Чистяков подозвал меня к себе и представил своим помощникам.
– Вот это и есть наш объект «Х», как мы называли его до сегодняшнего дня. Прошу вас любить и жаловать его, и пусть вас не смущает его невзрачный внешний вид. Его сила заключается в его уникальном таланте знать и видеть то, что не дано простым смертным. Поэтому мы должны всемерно оберегать и защищать его, даже ценой своей жизни.
Чистяков ходил перед близнецами, периодически показывая на меня пальцем.
– Вы его будете звать товарищ Иванов, – Вениамин Карлович, предугадав мой вопрос, сделал повелительный жест ладонью в мою сторону, чтобы я оставался на месте и молчал.
А сам продолжил говорить в своей нравоучительной манере.
– Я приказываю вам под страхом смерти не задавать товарищу Иванову никаких вопросов, кроме вопросов, связанных с нашей операцией. Её мы должны провести в самые сжатые сроки, не более, чем за один месяц. И теперь, когда товарищ Иванов уже вместе с нами, мы переходим к выполнению заключительной части нашего задания. Вопросы есть? Вопросов нет. А теперь, агент Белый, – Чистяков обратился к близнецу справа от себя, – проведите нашего гостя в его комнату и ознакомьте с условиями проживания, а вы, агент Альбинос, приготовьте для нас ужин, а то наш подопечный еле стоит на ногах.
Чистяков подошёл ко мне, по-отцовски положил руку на моё плечо и еле слышно прошептал:
– Не задавай никаких вопросов, просто так надо. Я скоро тебе всё объясню, – и легонько подтолкнул меня в сторону Белого.
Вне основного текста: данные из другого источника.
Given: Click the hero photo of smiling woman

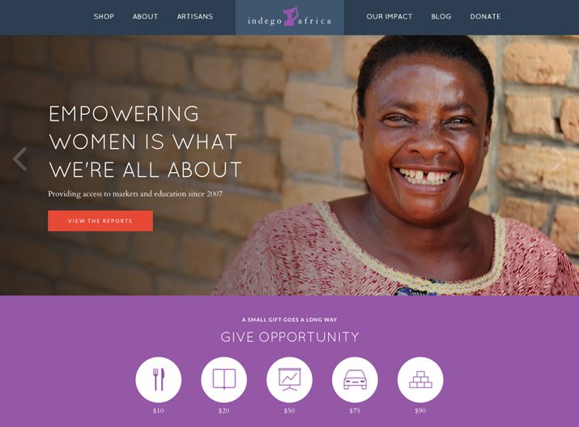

Помимо зала, куда мы первоначально попали, было ещё пять небольших комнат. Нельзя сказать, что помещения были обжиты, но здесь было сухо и сравнительно тепло. Комнаты освещались слабыми электрическими лампочками от аккумуляторной батареи, и это в замерзающем городе выглядело настоящим чудом. Мне выделили отдельную небольшую комнату, которую легче было назвать камерой, размерами два метра на полтора. На полу лежал матрац, набитый соломой, поверх которого лежало простое солдатское одеяло. Комната запиралась металлической дверью с наружной задвижкой. В других комнатах обстановка была аналогична моей, и только в «столовой» стояли невесть откуда взявшийся круглый стол и несколько ящиков от снарядов.
Когда я вышел в «столовую» и увидел продукты, лежащие на столе, то впал в ступор, поскольку то, что там лежало, никак не укладывалось в моё понятие о солдатском пайке. Такого изобилия продуктов я не видел даже до войны. Помимо большого количества хлеба, там были разнообразные мясные и рыбные консервы, печенье и шоколад.
– Подсаживайся, товарищ Иванов, – любезным жестом пригласил меня за стол Вениамин Карлович.